Search the records below for "January 13, 2021 (361, 381)". Return that line and all remaining lines exactly.

Source records:
※
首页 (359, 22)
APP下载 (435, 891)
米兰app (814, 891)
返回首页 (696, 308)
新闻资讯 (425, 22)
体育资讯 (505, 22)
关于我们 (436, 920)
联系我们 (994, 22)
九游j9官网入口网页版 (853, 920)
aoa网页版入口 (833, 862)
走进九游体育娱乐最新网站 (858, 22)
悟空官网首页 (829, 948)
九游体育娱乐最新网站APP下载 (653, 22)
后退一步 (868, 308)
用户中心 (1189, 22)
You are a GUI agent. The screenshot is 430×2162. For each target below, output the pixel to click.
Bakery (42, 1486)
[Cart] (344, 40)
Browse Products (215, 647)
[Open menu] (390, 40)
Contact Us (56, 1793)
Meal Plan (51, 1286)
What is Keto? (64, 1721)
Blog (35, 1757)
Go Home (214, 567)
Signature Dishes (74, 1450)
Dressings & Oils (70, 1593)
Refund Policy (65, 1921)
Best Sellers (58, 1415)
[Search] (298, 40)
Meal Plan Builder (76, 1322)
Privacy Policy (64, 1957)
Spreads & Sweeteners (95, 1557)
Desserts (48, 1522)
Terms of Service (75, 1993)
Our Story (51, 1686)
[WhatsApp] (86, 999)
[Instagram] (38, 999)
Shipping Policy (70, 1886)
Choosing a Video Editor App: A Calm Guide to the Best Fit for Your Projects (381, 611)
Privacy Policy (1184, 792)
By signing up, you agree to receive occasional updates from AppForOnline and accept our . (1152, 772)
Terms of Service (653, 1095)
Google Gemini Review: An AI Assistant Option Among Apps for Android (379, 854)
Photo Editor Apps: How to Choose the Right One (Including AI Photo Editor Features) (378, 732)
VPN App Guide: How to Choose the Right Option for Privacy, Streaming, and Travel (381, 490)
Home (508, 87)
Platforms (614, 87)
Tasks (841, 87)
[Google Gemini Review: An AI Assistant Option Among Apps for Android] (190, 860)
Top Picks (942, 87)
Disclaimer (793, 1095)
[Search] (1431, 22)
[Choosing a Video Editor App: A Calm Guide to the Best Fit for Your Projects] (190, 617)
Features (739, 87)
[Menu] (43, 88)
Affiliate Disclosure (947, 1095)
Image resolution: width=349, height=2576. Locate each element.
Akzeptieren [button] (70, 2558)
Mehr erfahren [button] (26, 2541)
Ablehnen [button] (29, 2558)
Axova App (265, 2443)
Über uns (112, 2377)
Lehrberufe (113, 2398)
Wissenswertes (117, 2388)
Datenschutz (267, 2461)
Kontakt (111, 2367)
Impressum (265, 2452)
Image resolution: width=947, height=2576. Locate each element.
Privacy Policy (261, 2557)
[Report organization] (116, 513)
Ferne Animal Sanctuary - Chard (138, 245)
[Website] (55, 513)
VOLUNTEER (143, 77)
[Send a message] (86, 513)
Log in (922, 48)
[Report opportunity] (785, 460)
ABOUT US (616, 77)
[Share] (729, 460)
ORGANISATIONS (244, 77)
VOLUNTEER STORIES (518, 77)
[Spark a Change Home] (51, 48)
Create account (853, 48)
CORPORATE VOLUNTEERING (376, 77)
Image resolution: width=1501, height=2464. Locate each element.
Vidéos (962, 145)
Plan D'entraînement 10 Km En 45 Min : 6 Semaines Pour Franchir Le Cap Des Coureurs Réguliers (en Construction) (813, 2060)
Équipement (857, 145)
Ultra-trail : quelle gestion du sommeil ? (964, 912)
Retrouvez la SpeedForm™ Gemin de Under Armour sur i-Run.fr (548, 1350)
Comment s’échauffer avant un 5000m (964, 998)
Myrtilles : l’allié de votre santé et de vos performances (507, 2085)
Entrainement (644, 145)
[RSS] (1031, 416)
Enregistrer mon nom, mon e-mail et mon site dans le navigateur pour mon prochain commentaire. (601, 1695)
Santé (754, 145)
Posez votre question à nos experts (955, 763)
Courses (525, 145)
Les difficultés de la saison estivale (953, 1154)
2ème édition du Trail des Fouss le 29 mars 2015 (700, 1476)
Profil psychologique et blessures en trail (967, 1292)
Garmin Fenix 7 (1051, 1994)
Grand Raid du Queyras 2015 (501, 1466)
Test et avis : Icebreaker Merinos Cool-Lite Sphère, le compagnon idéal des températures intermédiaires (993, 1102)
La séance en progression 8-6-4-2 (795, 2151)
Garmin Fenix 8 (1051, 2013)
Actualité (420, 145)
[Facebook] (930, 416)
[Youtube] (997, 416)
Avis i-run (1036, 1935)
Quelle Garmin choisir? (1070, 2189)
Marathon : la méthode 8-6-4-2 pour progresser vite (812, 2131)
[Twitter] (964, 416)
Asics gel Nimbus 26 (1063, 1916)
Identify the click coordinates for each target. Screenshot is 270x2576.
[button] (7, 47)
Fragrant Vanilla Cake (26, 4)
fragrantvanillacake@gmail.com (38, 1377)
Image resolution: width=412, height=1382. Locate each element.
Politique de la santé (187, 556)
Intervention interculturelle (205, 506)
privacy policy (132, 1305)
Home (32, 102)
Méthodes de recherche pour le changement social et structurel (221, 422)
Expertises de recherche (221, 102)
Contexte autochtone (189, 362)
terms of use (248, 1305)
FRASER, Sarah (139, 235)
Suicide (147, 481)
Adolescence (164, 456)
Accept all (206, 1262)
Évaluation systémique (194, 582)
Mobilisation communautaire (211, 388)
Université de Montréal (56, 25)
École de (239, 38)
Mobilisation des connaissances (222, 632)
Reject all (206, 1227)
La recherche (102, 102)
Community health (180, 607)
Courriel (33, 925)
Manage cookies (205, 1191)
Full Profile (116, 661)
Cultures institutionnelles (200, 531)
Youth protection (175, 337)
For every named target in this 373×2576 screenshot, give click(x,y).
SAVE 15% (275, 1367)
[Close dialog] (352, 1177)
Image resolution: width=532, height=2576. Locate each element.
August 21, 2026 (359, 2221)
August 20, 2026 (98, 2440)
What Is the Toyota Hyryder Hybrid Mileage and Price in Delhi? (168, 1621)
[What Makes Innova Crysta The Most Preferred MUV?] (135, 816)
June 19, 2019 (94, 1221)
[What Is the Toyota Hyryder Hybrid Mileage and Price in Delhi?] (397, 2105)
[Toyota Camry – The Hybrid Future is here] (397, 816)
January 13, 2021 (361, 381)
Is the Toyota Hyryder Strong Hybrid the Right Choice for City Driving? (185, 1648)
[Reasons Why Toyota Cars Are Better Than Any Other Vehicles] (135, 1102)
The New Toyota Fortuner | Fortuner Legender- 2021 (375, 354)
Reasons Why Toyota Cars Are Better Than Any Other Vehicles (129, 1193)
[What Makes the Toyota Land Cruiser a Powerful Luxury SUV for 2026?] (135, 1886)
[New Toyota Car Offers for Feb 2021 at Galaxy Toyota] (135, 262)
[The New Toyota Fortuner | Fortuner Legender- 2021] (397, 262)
※
» EXPECTED ANSWER:
January 13, 2021 (361, 381)
Is the Toyota Hyryder Strong Hybrid the Right Choice for City Driving? (185, 1648)
[Reasons Why Toyota Cars Are Better Than Any Other Vehicles] (135, 1102)
The New Toyota Fortuner | Fortuner Legender- 2021 (375, 354)
Reasons Why Toyota Cars Are Better Than Any Other Vehicles (129, 1193)
[What Makes the Toyota Land Cruiser a Powerful Luxury SUV for 2026?] (135, 1886)
[New Toyota Car Offers for Feb 2021 at Galaxy Toyota] (135, 262)
[The New Toyota Fortuner | Fortuner Legender- 2021] (397, 262)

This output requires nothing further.